The District Council of Strathalbyn was a local government area in South Australia centred on the town of Strathalbyn from 1854 until 1997. From 1868 the township itself was locally governed by the Corporation of Strathalbyn but that entity was amalgamated back into the district council in 1976.

==History==
The District Council of Strathalbyn was proclaimed on 7 May 1854 with the council area including most of the Hundred of Strathalbyn, the township being at the district's south-westernern extremity.
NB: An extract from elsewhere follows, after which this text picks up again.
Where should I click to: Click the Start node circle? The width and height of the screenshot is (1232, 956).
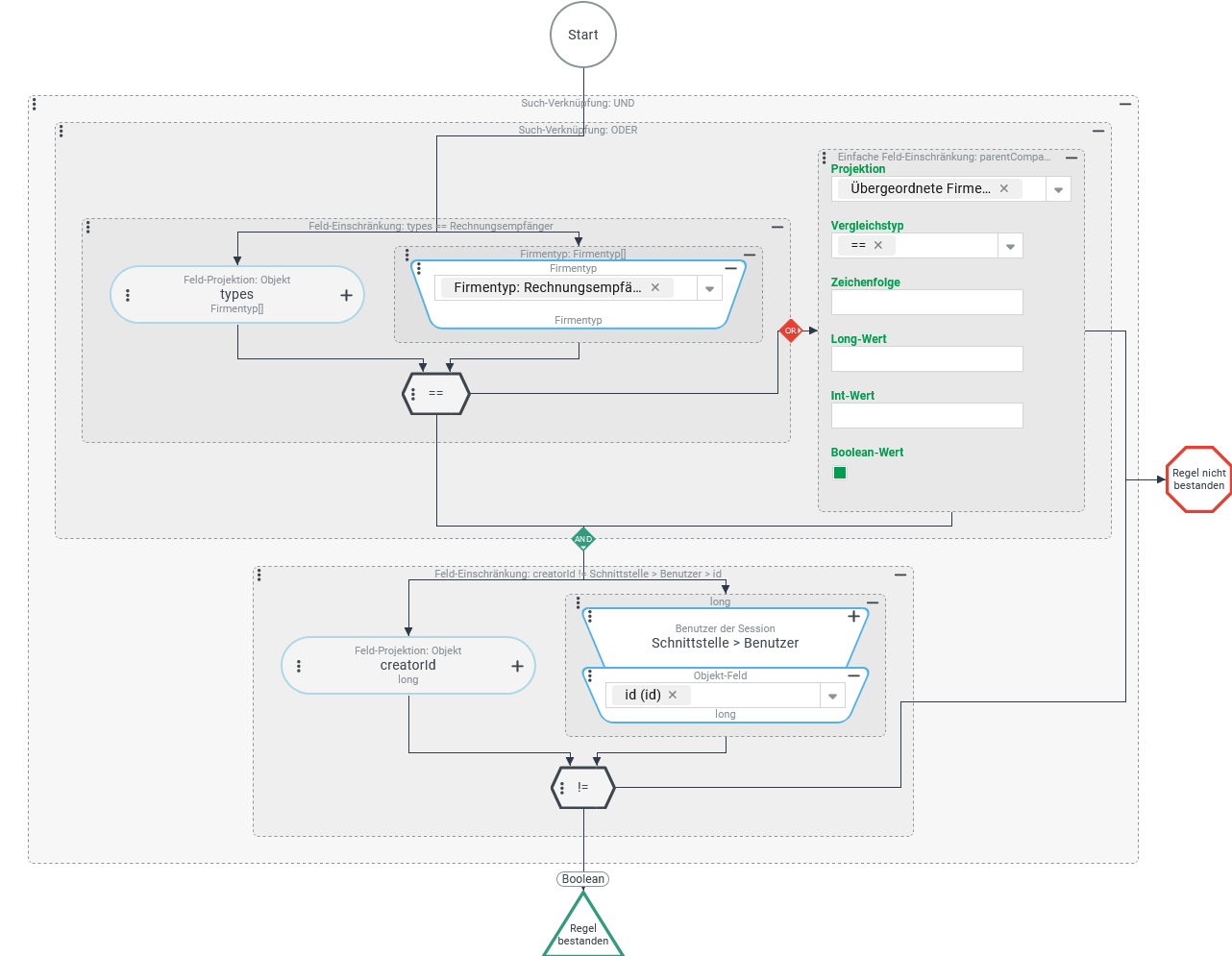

Strathalbyn founder and parliamentarian John Rankine was named as one of the inaugural councillors along with Edward Sterling, Frederick William Bassett, William Colman and Archibald McLean (son of Strathalbyn pioneer Donald McLean).

On 23 May 1861 a significant northeastern portion of the council area was excised and joined to parts of neighbouring councils to form the new District Council of Onaunga seated at Woodchester.

In 1868 the Corporation of Strathalbyn seceded from the district council to locally govern the township as a separated entity.

On 21 March 1935 Strathalbyn became much larger when it absorbed most of the District Council of Bremer, most of District Council of Onaunga and portions of the District Council of Brinkley and District Council of Kondoparinga by enactment of the Local Government Areas (Re-arrangement) Acts 1929 and 1931. By 1936 the council area was reported as being 210000 acres in size while the Strathalbyn township area (separately governed enclave at the time) was reported as being 750 acres.

On 22 April 1976 the corporation was amalgamated back into the District Council of Strathalbyn.

In 1997 Strathalbyn amalgamated with the District Council of Port Elliot and Goolwa and District Council of Willunga to form the new Alexandrina Council.